Admettez que sur le principe, ce n'est pas différent de ce que vous avez vous-même évoqué, à savoir la petite "révolution" opérée par le Hazon Ich considérant les juifs (sionistes) laïques comme des "Tinokot che-nichbou" (enfants captifs) et non plus comme des renégats, avec les pires implications que l'on sait. Selon sa perception des choses, il faut rapprocher les « moumarim ba-zeman ha-zè », « be-avotot chel ahava » (chaînes d’amour) et transgresser le Chabbat pour sauver leur vie (cf. Hazon Ich, Yorè dea 2:15). Comme ce n'est pas non plus différent de la petite révolution opérée par le Hafets Haim (likouté halakhot Sota 21) considérant que, ha-idana, de nos jours, l’interdiction faite aux femmes d’étudier la Tora (y compris, écrite et pas seulement orale) n'a plus lieu d'être, et que désormais, à l’inverse, c'est même une grande mitsva qu’elles étudient, en tout cas certaines matières... On pourrait aller beaucoup plus loin dans la citation de textes rabbiniques qui font une réévaluation du statut ontologique de la femme, l’extirpant du fameux « kol kevoda bat melekh pnima » (Ps 45 14), toute la dignité de la princesse (n')est (qu')à l'intérieur...

Bref, tout cela ne fait que confirmer que le système de la Halakha admet parfaitement que des bouleversements de paradigme se soient opérés et que les plus « orthodoxes » l'ont parfaitement admis et appliqué. Toute la question qui est en débat porte sur le degré de prise de conscience de ces possibilités, le désir et la disponibilité à les mettre en oeuvre, l'amplitude à donner à ces réévaluations. Et comme en tout débat d'opinion -la halakha n'y échappe aucunement- il y a des conservateurs et des innovateurs, et la question de la péréquation est l'enjeu majeur.

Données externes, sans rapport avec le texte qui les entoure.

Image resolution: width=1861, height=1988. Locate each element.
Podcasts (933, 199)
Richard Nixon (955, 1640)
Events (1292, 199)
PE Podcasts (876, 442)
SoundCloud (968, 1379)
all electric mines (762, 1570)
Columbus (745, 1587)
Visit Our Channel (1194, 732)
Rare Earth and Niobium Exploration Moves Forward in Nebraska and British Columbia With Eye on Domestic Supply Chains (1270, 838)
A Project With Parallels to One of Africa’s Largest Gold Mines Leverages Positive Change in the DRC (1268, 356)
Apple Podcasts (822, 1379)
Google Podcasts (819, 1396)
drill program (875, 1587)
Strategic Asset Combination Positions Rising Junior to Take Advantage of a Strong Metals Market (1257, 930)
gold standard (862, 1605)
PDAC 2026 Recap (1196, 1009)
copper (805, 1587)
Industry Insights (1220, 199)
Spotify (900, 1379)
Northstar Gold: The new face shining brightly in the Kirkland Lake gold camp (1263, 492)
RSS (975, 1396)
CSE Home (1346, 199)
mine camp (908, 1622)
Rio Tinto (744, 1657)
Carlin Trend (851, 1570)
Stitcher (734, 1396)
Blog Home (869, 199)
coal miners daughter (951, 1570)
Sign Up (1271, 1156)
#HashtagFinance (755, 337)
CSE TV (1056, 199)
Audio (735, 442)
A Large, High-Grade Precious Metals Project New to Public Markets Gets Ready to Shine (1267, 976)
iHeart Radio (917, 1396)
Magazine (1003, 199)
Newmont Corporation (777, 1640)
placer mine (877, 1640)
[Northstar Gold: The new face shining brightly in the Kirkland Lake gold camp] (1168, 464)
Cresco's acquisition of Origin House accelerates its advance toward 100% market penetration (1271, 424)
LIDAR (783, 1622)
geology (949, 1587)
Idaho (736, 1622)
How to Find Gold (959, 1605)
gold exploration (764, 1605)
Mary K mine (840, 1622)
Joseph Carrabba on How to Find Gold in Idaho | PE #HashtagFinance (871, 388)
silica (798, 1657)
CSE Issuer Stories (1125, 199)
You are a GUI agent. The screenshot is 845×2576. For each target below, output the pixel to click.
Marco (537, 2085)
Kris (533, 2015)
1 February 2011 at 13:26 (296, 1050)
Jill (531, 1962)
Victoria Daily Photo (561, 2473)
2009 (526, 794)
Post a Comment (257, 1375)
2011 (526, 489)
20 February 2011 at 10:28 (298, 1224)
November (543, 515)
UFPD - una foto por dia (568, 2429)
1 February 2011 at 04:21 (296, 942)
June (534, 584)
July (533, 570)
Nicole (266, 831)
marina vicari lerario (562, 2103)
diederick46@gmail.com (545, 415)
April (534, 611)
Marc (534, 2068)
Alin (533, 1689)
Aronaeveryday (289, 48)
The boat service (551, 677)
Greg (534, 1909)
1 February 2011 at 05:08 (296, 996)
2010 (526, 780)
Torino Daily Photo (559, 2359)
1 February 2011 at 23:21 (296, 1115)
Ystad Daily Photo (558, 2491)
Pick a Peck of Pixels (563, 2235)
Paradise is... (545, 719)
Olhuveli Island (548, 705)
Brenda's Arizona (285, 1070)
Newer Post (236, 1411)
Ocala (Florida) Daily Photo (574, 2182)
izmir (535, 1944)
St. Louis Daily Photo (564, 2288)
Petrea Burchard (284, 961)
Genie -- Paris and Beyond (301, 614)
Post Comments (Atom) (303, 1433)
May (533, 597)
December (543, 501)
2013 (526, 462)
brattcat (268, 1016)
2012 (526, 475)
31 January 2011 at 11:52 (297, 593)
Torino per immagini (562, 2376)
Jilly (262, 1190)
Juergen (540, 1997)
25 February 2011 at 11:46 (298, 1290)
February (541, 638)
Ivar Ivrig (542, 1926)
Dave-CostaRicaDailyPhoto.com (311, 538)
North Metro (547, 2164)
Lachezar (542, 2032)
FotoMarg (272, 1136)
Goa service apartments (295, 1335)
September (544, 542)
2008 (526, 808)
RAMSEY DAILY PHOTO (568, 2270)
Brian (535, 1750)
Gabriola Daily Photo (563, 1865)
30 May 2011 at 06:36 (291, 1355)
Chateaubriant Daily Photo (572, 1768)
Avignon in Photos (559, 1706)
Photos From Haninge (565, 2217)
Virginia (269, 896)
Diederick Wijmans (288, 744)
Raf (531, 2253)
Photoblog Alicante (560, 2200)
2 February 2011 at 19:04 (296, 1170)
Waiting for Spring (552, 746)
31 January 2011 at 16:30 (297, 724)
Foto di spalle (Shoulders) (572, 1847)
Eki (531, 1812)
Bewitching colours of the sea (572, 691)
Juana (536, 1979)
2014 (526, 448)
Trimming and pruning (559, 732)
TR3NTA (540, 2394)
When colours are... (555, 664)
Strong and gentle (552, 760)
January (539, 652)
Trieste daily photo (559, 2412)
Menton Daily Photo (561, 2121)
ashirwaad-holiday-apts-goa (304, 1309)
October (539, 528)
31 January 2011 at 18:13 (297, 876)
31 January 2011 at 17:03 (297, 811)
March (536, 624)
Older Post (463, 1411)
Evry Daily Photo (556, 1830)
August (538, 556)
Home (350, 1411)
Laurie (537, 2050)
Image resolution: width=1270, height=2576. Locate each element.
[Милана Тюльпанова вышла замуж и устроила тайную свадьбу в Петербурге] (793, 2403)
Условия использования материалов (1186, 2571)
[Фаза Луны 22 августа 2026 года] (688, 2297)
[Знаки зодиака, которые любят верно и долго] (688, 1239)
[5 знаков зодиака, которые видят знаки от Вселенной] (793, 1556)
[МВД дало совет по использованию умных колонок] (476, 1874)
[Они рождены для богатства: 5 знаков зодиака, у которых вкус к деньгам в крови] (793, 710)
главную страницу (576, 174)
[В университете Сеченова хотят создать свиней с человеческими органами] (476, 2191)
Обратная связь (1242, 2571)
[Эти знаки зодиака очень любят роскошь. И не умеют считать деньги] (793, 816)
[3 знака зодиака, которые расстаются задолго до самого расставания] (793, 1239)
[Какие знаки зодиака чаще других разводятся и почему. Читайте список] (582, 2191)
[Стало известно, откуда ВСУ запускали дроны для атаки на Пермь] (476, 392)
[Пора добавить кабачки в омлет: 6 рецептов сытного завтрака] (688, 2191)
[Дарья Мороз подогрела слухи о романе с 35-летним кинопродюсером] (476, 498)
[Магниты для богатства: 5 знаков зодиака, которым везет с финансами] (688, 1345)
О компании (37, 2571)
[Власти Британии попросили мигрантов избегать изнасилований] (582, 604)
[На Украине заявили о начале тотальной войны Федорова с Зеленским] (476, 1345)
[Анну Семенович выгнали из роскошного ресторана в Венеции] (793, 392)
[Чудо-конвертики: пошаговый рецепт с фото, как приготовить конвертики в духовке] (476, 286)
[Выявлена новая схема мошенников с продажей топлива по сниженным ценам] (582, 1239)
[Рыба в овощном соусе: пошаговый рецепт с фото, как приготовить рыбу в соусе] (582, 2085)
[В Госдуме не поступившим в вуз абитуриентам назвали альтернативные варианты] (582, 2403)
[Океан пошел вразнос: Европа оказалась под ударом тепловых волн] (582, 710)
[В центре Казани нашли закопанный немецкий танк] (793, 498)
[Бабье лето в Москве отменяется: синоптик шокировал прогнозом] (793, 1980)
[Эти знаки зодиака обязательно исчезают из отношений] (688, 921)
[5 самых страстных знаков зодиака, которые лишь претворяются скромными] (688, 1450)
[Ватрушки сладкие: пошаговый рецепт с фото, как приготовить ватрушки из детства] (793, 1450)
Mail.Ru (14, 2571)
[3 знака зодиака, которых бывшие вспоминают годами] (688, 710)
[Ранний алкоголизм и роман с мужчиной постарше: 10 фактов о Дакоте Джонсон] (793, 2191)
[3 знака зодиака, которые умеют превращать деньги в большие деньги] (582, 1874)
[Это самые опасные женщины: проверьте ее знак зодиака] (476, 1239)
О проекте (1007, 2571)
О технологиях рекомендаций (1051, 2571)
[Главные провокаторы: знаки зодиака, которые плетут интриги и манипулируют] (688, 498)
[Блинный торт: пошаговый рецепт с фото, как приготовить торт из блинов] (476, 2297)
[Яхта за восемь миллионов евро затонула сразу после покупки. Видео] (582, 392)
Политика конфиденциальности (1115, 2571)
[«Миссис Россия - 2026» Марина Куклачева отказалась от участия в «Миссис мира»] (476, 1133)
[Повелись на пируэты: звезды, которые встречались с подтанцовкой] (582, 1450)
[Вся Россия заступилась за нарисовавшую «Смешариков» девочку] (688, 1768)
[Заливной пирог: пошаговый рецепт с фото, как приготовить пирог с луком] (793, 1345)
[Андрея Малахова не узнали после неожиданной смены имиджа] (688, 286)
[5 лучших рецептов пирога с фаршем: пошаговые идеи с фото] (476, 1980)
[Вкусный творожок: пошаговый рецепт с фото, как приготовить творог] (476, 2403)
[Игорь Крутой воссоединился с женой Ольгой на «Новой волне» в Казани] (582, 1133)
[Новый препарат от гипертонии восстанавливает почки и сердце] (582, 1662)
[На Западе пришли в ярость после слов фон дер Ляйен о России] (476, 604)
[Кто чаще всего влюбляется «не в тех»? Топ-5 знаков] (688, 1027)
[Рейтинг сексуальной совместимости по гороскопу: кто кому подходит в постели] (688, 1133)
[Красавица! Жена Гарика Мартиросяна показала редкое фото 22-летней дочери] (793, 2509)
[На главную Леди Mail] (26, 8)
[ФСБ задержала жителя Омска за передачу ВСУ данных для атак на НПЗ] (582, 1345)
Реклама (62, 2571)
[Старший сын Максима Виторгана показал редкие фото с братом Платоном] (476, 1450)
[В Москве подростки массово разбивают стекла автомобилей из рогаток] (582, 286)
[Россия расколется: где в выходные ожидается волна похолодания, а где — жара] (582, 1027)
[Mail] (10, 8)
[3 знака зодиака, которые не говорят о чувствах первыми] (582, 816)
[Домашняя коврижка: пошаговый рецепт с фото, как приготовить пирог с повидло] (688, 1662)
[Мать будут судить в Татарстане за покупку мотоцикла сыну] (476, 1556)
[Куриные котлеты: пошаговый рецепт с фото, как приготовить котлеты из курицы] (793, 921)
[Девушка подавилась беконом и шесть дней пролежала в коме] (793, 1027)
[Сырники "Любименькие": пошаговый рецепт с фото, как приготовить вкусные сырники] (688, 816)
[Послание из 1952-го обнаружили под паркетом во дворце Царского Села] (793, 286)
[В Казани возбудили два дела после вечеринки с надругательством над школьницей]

Tout cela me conduit à la dernière question, à mon sens la plus épineuse. Que doivent faire les décisionnaires de la Halakha face aux défis posés par la situation moderne du peuple juif ? La question des conversions, du statut des femmes, du droit matrimonial, etc. Sur la base de quelle « légitimité » ? "Vaste débat", comme vous dites, et à mon avis, tant mieux.
Ce qui n’est pas bienséant à mon sens, c’est le mauvais procès qui fait des « réformistes » les responsables du désaccord, de la « cassure », etc. En général, on est deux, ou plus, à ne pas être d’accord. Dire que l’autre est responsable du désaccord, car il ne rejoint pas votre propre opinion est une curieuse façon de concevoir et de gérer le débat. C’est un argumentaire tautologique et autocentrique. C’est une pétition de principe. C’est un simple argumentum ad vercundiam (argument d'autorité). Un débat compromettant est un mauvais débat. Derrière cette allégation, se profile le mythe romantique de « l’histoire d’une halakha sans histoire » où les débats halakhiques n’auraient jamais eu lieu qu’avec des hérétiques d’avance hors-jeu (karaïtes, sadducéens, etc.) tandis que les débat théologiques, inoffensifs pouvaient se dérouler sans entrave au sein d’un peuple juif parfaitement « orthopraxe ». Les dissidents de la Halakha unique finiraient toujours par gentiment dégager… Suivez le regard. Que la Halakha ait toujours été un long fleuve tranquille, les études historiques (menées notamment par des orthodoxes modernes) le démentent totalement. Le Talmud est empli d’écoles divergentes sur les questions de la Halakha avec parfois des conséquences fécondes et parfois des conflits très graves. Les richonim ont eu des débats houleux. Les Hassidim divergeaient aussi sur des questions halakhiques. Les juifs du Yemen n’ont jamais admis l’autorité du choulhan aroukh, préférant Maïmonide et les Asknénazes ont un choulhan aroukh parallèle grâce au Rama. Le Maharal ne voulait surtout pas du choulhan aroukh. J’en passe et des meilleures. Pour qui s’y intéresse, les publications ne manquent pas. Je ne prétends pas que certains consensus ne se soient pas dessinés au cours de l’histoire, le contraire eut été catastrophique. Mais cela ne fut jamais gagné d’avance, ni sans que de débats féconds se déroulent, débouchant parfois sur des synthèses, des séparations d’école, voire de regrettables scissions. Certains textes, soit dit en passant, laissent entendre qu’une meilleure gestion de crise aurait évité que certains groupes se coupent du peuple juif (cf. l’aphorisme talmudique : « que toujours la main gauche repousse mais que la main droite rapproche » dans Sota 47a et Sanhédrin 99b et 107b). Le secret de la survie est la tentative permanente d’articuler l’unité et la pluralité non l’exclusion de l’un au prix de l’autre.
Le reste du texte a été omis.